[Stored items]
──────────────────────────────
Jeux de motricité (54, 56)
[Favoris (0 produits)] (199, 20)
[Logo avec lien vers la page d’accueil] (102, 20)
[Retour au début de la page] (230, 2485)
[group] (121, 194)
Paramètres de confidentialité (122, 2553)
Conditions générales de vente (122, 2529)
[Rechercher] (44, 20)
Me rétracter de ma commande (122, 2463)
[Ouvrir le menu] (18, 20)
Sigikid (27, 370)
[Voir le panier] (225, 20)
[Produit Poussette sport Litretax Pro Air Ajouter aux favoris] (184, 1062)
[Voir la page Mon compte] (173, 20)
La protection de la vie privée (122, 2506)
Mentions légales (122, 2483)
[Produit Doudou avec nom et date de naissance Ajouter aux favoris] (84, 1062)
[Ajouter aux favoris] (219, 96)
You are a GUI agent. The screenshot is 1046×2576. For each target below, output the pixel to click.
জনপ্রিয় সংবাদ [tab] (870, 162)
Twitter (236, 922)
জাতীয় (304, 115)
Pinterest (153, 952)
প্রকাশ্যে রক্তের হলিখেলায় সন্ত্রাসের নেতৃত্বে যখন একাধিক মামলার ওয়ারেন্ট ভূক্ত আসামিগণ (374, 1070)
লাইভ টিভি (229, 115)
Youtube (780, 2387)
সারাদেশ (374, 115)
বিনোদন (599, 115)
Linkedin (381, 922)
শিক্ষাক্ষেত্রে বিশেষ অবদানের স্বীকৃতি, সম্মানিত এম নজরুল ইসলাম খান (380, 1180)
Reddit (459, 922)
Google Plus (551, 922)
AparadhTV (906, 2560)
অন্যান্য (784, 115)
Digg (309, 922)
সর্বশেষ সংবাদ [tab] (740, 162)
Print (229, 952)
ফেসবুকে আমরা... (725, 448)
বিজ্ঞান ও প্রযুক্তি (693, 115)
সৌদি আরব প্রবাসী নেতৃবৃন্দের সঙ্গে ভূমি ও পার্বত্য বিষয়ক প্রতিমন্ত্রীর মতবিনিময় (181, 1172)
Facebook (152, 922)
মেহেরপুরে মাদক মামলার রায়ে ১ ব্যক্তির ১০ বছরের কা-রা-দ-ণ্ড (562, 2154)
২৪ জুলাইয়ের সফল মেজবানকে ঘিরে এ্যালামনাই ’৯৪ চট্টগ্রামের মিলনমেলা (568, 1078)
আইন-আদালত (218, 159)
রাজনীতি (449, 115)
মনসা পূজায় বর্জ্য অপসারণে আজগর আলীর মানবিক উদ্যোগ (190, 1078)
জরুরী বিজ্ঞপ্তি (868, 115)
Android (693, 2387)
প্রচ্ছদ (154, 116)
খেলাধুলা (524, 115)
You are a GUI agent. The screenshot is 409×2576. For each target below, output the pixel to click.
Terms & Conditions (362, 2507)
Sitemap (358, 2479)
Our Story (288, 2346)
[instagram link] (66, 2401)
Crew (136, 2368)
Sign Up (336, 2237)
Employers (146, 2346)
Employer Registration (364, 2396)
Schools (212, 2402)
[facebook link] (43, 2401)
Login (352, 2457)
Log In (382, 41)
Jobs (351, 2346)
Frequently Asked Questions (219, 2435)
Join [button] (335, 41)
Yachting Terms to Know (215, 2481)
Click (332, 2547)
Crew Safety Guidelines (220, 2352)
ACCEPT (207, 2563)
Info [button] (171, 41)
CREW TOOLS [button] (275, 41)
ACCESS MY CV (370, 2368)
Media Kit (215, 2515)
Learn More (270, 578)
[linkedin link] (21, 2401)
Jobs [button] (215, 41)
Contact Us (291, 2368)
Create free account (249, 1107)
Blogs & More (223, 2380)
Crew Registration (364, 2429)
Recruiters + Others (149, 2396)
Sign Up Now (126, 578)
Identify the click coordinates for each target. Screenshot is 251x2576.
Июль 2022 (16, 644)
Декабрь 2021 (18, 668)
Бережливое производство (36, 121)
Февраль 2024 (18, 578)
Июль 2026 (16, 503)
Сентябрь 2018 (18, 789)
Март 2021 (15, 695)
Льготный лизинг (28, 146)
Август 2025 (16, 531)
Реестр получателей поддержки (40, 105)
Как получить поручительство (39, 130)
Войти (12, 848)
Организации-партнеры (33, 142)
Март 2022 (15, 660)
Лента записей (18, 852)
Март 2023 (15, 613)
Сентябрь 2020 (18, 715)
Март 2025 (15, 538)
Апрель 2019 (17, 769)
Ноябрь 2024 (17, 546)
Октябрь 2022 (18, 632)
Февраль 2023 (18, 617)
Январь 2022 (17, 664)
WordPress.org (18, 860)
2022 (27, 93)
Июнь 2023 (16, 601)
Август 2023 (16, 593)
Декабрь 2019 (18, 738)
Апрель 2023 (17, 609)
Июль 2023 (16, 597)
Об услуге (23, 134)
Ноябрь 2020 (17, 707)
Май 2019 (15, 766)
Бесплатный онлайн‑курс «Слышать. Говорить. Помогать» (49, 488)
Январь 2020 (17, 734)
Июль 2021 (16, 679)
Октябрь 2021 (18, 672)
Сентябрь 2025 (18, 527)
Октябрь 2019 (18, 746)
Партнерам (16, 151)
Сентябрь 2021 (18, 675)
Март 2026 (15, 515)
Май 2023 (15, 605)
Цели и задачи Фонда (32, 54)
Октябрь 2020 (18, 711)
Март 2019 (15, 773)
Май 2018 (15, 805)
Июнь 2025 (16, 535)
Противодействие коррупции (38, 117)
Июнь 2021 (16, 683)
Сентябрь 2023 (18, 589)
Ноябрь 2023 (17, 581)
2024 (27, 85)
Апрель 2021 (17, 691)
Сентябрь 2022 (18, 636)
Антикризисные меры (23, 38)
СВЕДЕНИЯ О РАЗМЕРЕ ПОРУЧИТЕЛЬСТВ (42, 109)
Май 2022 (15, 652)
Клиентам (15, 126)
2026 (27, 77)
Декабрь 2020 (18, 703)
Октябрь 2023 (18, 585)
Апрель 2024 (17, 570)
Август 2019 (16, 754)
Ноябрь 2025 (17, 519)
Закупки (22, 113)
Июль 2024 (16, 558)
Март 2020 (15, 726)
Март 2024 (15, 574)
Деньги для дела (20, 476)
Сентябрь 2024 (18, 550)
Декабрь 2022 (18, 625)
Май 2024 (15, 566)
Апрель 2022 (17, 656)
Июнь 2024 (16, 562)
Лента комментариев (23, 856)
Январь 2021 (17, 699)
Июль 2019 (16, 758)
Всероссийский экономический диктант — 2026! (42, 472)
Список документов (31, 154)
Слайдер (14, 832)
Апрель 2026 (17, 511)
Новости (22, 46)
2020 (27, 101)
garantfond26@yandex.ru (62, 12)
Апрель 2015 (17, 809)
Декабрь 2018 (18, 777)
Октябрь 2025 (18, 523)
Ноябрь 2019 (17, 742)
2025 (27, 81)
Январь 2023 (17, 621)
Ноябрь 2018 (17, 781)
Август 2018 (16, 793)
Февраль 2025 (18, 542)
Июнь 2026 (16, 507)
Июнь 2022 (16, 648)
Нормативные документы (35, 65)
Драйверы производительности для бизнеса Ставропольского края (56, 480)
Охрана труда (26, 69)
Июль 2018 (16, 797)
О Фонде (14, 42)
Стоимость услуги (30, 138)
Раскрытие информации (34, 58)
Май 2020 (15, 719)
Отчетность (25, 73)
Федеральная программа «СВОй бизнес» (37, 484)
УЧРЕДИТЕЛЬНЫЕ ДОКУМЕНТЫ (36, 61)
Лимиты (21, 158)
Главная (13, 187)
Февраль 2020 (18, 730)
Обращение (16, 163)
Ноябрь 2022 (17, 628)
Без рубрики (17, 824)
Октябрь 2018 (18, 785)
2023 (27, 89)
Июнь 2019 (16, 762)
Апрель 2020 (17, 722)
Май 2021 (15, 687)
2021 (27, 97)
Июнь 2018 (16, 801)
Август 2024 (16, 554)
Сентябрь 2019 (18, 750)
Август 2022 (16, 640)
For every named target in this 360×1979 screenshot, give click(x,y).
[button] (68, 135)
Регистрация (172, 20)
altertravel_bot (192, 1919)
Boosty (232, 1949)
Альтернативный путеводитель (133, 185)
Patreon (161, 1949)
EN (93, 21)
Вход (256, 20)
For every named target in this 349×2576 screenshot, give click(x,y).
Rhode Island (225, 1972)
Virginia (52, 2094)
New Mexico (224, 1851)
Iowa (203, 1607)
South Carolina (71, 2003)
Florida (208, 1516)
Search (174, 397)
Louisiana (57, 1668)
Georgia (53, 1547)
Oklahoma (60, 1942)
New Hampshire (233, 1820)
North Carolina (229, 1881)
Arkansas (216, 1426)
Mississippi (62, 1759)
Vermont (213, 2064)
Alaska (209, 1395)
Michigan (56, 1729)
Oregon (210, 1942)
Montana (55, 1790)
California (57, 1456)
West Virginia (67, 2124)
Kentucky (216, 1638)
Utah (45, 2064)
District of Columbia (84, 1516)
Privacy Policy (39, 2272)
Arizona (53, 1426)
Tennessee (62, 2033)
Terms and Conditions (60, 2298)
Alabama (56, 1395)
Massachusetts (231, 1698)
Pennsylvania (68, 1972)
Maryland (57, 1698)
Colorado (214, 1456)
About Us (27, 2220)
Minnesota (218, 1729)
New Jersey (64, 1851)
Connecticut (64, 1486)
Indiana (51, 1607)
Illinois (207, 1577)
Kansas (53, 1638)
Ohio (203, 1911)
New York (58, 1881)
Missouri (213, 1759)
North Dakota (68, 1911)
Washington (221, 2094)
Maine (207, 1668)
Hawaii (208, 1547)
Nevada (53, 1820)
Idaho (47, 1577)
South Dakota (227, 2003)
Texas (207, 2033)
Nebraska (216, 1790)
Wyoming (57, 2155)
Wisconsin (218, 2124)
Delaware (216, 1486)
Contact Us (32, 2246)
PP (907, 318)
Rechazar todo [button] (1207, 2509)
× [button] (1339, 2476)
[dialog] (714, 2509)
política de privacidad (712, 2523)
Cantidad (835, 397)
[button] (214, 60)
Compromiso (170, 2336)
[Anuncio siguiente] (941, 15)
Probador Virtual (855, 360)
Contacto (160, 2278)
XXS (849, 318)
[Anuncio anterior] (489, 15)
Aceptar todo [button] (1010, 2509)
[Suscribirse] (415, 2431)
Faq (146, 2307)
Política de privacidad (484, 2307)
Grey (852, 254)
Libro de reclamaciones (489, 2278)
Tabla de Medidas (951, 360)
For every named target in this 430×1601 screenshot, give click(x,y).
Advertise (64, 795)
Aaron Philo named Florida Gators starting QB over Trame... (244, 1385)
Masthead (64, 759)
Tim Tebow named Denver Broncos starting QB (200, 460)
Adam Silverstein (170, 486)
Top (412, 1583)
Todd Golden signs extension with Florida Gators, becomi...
──────────────────────────────
Among the records above, repeat exactly the line with "Colorado (214, 1456)", the line with "Probador Virtual (855, 360)", and every line in between, and only those.

Colorado (214, 1456)
About Us (27, 2220)
Minnesota (218, 1729)
New Jersey (64, 1851)
Connecticut (64, 1486)
Indiana (51, 1607)
Illinois (207, 1577)
Kansas (53, 1638)
Ohio (203, 1911)
New York (58, 1881)
Missouri (213, 1759)
North Dakota (68, 1911)
Washington (221, 2094)
Maine (207, 1668)
Hawaii (208, 1547)
Nevada (53, 1820)
Idaho (47, 1577)
South Dakota (227, 2003)
Texas (207, 2033)
Nebraska (216, 1790)
Wyoming (57, 2155)
Wisconsin (218, 2124)
Delaware (216, 1486)
Contact Us (32, 2246)
PP (907, 318)
Rechazar todo [button] (1207, 2509)
× [button] (1339, 2476)
[dialog] (714, 2509)
política de privacidad (712, 2523)
Cantidad (835, 397)
[button] (214, 60)
Compromiso (170, 2336)
[Anuncio siguiente] (941, 15)
Probador Virtual (855, 360)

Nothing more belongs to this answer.